My article concludes: "Given current U.S. trends toward living, working and playing alone, the infrastructure of American cities could benefit from resembling a little more the monad-welcoming floating world of the Japanese city". It's a rather provocative statement, and I'm not at all sure how possible it could be. I mean, sure, one aspect of America has always been its genius at incorporating bits from other cultures into its mosaic. Just as they've been Italianized, Irishized or Lithuanianized, bits of American cities have certainly been "Japanized": sushi bars have sprung up, Japanese bookstores and supermarkets appeared, whole parts of the West coast have become Pacific Rim Asia Towns.



Like the Bowie character in "The Man Who Fell To Earth", some people have even opted to furnish their American homes in Japanese style. This week I'm staying in just such a place here in New York, a kind of culture-shock depressurization chamber between Japan and America: it's the apartment I mentioned in a previous Wired column:

"A grad student named Karl Haley read a blog entry I wrote entitled Japanize your ass! and decided to kit out his tiny apartment in New York's Lower East Side with Japanese technologies: a Toto S300 Jasmine washlet toilet, a Zojirushi 3-liter "Panorama Window" Micom Electric Dispensing Pot, a Neuro Fuzzy rice cooker, a kotatsu (a low table incorporating an infrared heater and canopy), and a robotic iJoy 100 massage chair."
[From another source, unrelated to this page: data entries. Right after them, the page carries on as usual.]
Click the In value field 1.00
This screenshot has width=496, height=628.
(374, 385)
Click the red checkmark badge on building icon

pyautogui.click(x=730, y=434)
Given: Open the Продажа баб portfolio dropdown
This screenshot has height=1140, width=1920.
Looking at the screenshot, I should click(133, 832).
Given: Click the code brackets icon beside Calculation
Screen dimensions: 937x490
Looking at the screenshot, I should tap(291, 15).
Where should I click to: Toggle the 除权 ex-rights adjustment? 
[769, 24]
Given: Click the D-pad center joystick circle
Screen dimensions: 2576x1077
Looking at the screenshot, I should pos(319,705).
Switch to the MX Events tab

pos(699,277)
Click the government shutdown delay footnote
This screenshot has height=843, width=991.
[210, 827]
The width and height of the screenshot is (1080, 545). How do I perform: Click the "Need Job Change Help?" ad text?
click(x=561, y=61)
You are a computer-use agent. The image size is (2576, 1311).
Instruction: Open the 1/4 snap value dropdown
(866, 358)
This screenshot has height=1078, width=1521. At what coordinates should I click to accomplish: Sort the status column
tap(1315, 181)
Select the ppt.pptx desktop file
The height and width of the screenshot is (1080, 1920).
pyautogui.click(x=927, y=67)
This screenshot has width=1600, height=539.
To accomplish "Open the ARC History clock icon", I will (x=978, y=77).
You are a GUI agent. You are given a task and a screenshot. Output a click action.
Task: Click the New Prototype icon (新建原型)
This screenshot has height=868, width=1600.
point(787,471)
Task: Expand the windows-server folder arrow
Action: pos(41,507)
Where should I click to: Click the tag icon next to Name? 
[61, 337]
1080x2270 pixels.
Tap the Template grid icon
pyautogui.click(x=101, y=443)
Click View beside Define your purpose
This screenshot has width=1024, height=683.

The apartment does indeed contain these Japanese marvels, and others. It's all the more reassuring to me because it's on the same side of the same street where I lived between 2000 and 2002, though slightly further north than the Chinatown block I lived on. A mere three blocks south, most of the signs on the street are in Chinese, most of the faces you pass Chinese. And although it may seem unreasonable or unfair to ask a society as multi-ethnic as the US to "Japanize its ass", it's precisely this chameleon side of the US -- the fact that it's a huge patchwork quilt of ever-shifting immigrant groups, loyalties, languages -- which allows it to be the subject of all sorts of speculations and projections, including my own orientalist ones. And since immigration, wholesale importation, ethnic and special interest lobbying has always played a part here, Americans by and large take recommendations like "Japanize your ass!" in good sort. After all, what could be more American than being... less American?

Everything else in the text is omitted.